[Pixel coordinate grounding data]
# # # # # # #
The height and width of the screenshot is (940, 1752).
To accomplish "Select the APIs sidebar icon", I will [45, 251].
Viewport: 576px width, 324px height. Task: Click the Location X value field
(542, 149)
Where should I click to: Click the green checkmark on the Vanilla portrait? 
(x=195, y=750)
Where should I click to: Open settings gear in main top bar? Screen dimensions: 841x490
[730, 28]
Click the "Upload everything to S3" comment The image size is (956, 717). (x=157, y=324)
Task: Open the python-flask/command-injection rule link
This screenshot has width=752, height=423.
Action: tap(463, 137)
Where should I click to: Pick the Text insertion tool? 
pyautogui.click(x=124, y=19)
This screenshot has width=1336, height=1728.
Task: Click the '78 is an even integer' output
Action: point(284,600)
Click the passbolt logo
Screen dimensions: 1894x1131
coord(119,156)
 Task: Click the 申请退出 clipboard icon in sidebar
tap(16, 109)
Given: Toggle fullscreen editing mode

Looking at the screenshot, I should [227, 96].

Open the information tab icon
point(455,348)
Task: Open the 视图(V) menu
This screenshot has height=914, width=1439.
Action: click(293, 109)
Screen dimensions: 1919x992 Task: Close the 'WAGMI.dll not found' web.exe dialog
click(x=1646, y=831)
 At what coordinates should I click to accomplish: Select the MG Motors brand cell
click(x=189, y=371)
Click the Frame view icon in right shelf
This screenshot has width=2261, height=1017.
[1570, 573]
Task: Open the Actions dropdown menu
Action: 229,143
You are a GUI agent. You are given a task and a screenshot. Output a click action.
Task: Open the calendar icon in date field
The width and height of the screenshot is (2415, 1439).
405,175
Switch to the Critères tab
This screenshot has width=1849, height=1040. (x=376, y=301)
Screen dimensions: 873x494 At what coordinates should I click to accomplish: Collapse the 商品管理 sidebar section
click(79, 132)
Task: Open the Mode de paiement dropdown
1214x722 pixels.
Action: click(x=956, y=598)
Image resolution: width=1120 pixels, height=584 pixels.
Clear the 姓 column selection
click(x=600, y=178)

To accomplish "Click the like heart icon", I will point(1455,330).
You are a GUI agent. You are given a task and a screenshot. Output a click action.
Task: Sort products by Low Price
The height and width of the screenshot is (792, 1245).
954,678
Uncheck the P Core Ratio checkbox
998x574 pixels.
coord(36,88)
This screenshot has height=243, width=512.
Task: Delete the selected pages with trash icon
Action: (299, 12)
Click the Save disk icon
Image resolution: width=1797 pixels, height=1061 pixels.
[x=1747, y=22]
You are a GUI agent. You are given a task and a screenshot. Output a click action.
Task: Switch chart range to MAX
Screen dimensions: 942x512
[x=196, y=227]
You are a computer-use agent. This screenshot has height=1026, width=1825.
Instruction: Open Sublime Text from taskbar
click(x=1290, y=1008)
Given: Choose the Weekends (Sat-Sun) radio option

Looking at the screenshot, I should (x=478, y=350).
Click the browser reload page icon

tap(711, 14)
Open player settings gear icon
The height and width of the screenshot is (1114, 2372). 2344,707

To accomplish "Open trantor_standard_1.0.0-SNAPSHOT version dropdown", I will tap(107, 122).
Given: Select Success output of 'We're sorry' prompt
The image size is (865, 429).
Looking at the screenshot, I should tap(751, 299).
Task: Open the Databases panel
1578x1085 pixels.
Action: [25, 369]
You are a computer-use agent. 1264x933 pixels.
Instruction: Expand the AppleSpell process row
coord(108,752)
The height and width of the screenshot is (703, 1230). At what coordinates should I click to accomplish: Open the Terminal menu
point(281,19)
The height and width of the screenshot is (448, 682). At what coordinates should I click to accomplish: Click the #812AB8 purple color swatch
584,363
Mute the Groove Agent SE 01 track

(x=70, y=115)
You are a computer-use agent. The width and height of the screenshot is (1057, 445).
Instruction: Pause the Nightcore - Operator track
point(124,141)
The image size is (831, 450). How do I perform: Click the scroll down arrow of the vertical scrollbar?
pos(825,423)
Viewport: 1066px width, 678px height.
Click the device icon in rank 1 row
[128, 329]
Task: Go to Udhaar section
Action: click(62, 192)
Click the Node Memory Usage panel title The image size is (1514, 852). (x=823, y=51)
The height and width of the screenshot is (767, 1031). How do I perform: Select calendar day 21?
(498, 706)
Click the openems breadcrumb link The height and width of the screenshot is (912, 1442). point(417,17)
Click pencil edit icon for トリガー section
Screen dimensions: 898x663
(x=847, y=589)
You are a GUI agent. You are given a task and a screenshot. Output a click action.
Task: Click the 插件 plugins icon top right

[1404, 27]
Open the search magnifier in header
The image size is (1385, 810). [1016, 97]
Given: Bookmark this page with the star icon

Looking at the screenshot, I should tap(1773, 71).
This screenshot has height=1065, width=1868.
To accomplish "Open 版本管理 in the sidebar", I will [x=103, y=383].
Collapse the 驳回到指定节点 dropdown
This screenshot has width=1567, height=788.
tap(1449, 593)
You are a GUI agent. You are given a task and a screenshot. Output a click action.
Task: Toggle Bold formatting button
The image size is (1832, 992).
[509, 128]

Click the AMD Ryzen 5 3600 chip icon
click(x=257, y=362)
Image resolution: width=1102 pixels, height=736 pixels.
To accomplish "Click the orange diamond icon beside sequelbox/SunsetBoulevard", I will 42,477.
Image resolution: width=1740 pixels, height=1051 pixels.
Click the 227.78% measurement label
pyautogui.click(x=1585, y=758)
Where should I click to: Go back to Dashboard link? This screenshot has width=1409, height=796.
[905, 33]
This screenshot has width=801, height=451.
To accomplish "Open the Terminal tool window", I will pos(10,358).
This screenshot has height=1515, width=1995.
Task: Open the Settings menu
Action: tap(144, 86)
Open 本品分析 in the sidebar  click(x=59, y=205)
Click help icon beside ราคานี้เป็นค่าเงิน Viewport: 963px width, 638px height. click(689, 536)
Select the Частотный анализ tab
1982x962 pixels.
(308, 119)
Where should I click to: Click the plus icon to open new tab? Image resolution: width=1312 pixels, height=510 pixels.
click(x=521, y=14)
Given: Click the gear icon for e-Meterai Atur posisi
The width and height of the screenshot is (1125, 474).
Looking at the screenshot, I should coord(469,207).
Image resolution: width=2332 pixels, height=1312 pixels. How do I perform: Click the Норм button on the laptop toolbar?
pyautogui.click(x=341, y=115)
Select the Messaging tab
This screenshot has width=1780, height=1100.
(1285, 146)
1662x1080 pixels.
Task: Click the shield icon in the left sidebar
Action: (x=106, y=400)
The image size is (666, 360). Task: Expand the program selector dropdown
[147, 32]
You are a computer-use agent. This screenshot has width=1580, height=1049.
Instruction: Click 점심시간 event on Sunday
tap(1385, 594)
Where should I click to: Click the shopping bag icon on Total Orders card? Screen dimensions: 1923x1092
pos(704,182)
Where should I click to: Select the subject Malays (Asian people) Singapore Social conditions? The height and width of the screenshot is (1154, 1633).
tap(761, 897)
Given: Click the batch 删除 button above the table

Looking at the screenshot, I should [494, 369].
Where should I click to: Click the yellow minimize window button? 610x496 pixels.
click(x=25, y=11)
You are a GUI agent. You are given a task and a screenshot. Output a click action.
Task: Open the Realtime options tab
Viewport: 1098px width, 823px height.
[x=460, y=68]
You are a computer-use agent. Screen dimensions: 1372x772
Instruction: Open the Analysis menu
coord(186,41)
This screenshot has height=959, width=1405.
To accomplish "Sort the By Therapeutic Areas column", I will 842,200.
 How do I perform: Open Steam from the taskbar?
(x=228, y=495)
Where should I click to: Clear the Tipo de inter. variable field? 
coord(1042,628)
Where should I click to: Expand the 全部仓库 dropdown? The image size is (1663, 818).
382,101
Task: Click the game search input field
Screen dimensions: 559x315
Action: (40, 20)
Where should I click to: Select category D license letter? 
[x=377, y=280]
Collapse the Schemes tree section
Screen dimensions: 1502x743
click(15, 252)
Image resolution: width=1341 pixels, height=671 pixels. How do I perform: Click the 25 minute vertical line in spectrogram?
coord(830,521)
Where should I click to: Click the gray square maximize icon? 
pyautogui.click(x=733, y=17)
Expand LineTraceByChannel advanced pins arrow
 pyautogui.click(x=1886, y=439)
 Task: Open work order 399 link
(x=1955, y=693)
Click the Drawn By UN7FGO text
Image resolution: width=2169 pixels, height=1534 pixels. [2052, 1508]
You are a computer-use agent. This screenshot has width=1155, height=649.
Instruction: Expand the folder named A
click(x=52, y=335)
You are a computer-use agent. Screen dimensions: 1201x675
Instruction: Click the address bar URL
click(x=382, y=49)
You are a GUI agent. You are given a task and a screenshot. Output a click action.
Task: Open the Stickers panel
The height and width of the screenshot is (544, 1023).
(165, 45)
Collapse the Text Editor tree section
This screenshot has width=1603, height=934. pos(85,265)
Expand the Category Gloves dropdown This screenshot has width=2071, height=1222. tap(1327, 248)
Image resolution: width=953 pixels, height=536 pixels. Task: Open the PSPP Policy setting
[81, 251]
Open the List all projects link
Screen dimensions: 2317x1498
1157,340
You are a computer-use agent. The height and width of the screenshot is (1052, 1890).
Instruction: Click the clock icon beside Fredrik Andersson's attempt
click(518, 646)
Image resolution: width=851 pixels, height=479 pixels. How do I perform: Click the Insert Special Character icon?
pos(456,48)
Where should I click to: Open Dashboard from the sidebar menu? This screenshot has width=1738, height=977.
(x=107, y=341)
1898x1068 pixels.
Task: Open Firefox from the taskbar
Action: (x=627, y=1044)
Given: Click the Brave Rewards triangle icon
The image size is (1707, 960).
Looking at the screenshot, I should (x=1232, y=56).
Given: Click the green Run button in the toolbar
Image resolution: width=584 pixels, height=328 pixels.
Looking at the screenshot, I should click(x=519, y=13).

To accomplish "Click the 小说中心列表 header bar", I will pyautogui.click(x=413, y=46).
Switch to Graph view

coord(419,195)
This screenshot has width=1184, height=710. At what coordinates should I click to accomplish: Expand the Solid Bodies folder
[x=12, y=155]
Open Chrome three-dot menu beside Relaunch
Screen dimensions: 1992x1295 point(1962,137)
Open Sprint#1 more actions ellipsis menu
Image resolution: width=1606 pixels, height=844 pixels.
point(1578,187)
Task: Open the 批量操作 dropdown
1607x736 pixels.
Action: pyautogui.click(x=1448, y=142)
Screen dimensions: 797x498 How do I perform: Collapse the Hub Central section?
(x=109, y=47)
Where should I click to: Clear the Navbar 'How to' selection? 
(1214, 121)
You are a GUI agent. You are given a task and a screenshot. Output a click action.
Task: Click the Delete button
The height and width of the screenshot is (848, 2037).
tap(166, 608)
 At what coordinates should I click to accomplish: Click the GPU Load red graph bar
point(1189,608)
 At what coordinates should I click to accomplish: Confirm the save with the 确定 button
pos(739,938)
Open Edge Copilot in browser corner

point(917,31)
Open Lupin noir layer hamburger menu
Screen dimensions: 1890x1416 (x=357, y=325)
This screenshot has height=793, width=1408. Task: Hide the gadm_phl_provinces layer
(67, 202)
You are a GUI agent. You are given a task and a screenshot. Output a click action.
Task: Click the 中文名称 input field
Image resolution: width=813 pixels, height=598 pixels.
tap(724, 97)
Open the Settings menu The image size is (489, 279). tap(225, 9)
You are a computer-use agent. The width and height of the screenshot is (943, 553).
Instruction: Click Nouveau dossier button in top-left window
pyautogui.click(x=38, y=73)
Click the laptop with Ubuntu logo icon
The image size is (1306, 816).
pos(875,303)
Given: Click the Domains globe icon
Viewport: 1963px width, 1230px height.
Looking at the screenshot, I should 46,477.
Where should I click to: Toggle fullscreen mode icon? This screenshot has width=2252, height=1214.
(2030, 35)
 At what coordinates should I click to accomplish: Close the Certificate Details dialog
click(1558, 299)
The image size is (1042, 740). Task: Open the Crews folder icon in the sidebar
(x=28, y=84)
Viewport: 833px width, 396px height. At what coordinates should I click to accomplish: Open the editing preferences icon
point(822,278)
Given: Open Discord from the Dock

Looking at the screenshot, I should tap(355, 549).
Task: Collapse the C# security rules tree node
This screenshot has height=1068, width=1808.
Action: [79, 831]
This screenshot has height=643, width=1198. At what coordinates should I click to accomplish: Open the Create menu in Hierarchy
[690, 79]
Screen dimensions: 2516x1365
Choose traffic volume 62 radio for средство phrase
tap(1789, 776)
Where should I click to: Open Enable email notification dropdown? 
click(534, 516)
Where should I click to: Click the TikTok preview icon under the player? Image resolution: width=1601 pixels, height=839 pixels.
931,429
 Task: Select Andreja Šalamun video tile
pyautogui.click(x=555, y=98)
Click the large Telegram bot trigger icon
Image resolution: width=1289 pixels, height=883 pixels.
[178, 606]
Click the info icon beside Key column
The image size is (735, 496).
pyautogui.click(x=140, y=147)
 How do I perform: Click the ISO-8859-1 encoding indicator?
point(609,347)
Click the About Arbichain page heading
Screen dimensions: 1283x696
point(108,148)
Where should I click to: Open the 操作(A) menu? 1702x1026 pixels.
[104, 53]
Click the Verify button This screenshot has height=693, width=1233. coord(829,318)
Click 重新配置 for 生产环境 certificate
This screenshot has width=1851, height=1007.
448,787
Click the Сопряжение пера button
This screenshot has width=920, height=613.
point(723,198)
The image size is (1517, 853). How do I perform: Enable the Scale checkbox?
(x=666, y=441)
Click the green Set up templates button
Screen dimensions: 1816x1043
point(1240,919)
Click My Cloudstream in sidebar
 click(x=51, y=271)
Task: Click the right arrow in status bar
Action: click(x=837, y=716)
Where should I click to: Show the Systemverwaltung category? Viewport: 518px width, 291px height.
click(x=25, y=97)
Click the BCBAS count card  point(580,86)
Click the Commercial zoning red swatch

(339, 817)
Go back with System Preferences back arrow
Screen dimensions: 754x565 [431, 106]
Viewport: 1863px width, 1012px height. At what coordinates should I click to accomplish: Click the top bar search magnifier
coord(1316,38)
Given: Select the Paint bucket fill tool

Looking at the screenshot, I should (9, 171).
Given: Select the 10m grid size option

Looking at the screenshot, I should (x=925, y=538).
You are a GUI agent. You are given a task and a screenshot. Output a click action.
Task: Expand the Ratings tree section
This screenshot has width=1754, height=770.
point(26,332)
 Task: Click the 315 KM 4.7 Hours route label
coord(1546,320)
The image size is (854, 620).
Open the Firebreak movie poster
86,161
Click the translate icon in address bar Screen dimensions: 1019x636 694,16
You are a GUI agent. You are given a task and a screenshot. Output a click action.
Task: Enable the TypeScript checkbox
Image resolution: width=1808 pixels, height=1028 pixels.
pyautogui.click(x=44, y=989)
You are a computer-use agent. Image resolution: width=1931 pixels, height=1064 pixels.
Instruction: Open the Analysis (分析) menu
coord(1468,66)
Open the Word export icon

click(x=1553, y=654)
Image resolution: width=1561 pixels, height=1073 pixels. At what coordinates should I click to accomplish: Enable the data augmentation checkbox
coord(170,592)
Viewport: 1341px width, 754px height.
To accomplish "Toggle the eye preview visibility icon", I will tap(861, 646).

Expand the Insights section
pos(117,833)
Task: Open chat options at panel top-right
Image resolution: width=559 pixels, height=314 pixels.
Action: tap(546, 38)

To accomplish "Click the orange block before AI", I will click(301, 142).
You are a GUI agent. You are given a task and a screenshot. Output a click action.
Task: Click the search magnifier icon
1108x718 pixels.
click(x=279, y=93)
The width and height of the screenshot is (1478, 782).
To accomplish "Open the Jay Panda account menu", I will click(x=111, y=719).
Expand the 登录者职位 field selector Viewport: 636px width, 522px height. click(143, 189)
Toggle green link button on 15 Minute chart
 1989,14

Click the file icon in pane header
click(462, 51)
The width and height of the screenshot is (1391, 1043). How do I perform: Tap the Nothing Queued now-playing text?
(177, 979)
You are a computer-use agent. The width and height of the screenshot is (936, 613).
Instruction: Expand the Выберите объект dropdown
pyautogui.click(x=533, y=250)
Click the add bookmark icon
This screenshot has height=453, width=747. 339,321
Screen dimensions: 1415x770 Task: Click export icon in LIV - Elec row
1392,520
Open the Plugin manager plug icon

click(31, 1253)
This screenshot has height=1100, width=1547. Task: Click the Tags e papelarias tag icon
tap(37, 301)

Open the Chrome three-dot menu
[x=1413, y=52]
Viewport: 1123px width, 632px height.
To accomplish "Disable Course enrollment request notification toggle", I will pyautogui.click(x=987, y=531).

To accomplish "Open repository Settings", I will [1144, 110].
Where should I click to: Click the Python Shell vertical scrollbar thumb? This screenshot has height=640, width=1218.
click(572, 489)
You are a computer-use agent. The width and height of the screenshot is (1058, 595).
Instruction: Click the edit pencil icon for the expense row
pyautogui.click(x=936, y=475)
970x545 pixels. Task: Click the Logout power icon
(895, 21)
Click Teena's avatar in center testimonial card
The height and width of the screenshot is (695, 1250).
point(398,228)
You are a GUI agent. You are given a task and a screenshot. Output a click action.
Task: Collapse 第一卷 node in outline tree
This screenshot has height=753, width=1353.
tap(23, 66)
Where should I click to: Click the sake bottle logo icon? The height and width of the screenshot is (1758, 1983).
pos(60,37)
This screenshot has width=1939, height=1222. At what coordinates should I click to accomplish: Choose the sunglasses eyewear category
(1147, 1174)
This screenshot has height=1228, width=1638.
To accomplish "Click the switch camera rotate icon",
# # # # # # #
Your answer should be a single number: the count of lines in the records that contain "input".

2